Schutzpatron: Kluftingers sechster Fall
Aber du hast ja eh erst mal beschlossen, den Vormittag über hierzubleiben. Ich schau, dass die Frau, also die Nachbarin, möglichst bald kommt.«
Gut zwanzig Minuten später öffnete Kluftinger im winzigen Hinterhof der Kriminalpolizeidirektion die Heckklappe eines nagelneuen schwarz glänzenden Audi A 4, der jüngsten Errungenschaft des Kemptener Polizei-Fuhrparks. Die Sache mit dem Schlüssel hatte schon mal problemlos geklappt, die Kollegen vom Betrug hatten eingewilligt, jedoch gleich ihren Anspruch auf den Wagen für den nächsten Tag angemeldet. Kluftinger hatte versprochen, spätestens um neun am nächsten Morgen sei das Auto wieder verfügbar. Sein Blick fiel auf eine längliche Tasche, aus der gut und gerne zehn Nummernschilder herausragten. Bei der Ermittlung erwies es sich hin und wieder als hilfreich, wenn man das Autokennzeichen wechseln konnte, deswegen hatten die Dienstwagen immer verschiedene Schilder im Kofferraum. Der Kommissar überlegte. Im Moment war ein Mindelheimer Nummernschild montiert. Ob er es gegen eines aus dem Oberallgäu austauschen sollte? Oder doch lieber ein Kemptener? Oder gar ein Münchener? Möglicherweise wurde das Gelingen seines Plans dadurch ja beeinflusst … Da kam ihm eine Idee. Er zog sein Handy aus der Tasche des Trachtensakkos und wählte Strobls Anschluss. Als der abhob, fragte Kluftinger, ob er denn wisse, woher die meisten gestohlenen Fahrzeuge stammten.
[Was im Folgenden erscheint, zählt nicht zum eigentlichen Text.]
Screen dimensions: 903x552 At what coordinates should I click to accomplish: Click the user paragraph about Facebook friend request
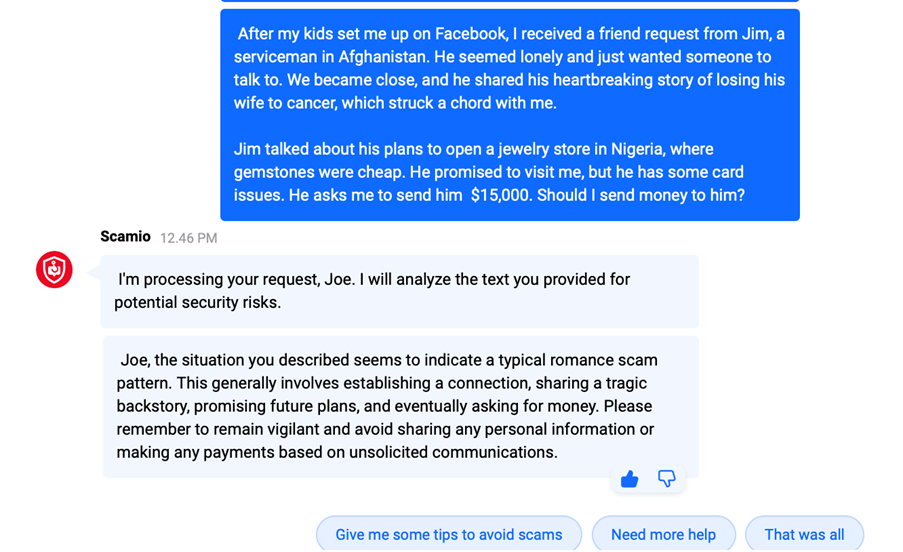tap(509, 68)
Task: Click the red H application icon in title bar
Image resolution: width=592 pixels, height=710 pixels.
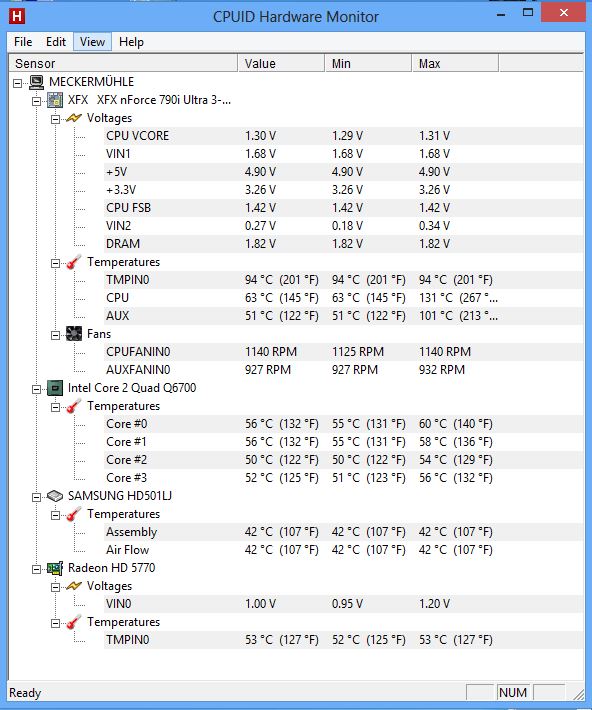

Verwundert kam von Strobl zurück: »Sag mal, ist das jetzt dein Hobby mit den Autodieben, oder was? Ich glaub, wir haben echt was anderes zu tun, findest du nicht? In einer Stunde kommt die Nachbarin vorbei. Willst du uns eigentlich dabeihaben bei der Vernehmung?«
»Ja«, antwortete Kluftinger, »freilich will ich euch dabeihaben. Aber jetzt sag halt: Sind die meisten aus dem Oberallgäu gewesen oder aus Kempten oder …«
»Herrschaft, Klufti, was weiß ich. In den Städten wird am meisten geklaut, hat der Maier gesagt, und mehr weiß ich auch nicht. Servus. Sag mal, wo bist denn du eigentlich, dass du mit dem Handy anrufst? Ich hab gedacht, du wolltest am Schreibtisch …«
»Das tut jetzt nix zur Sache, Eugen. Kommt bitte mit der Frau in mein Büro, wenn sie da ist, wir befragen sie lieber da als im Vernehmungszimmer.« Kluftinger kramte in der Kennzeichentasche und zog schließlich zwei Schilder mit der Buchstabenkombination MM-KE heraus. Nachdem sich auf diesen gleich zwei Allgäuer Städte verbanden, erschien es ihm einleuchtend, sie auszuwählen.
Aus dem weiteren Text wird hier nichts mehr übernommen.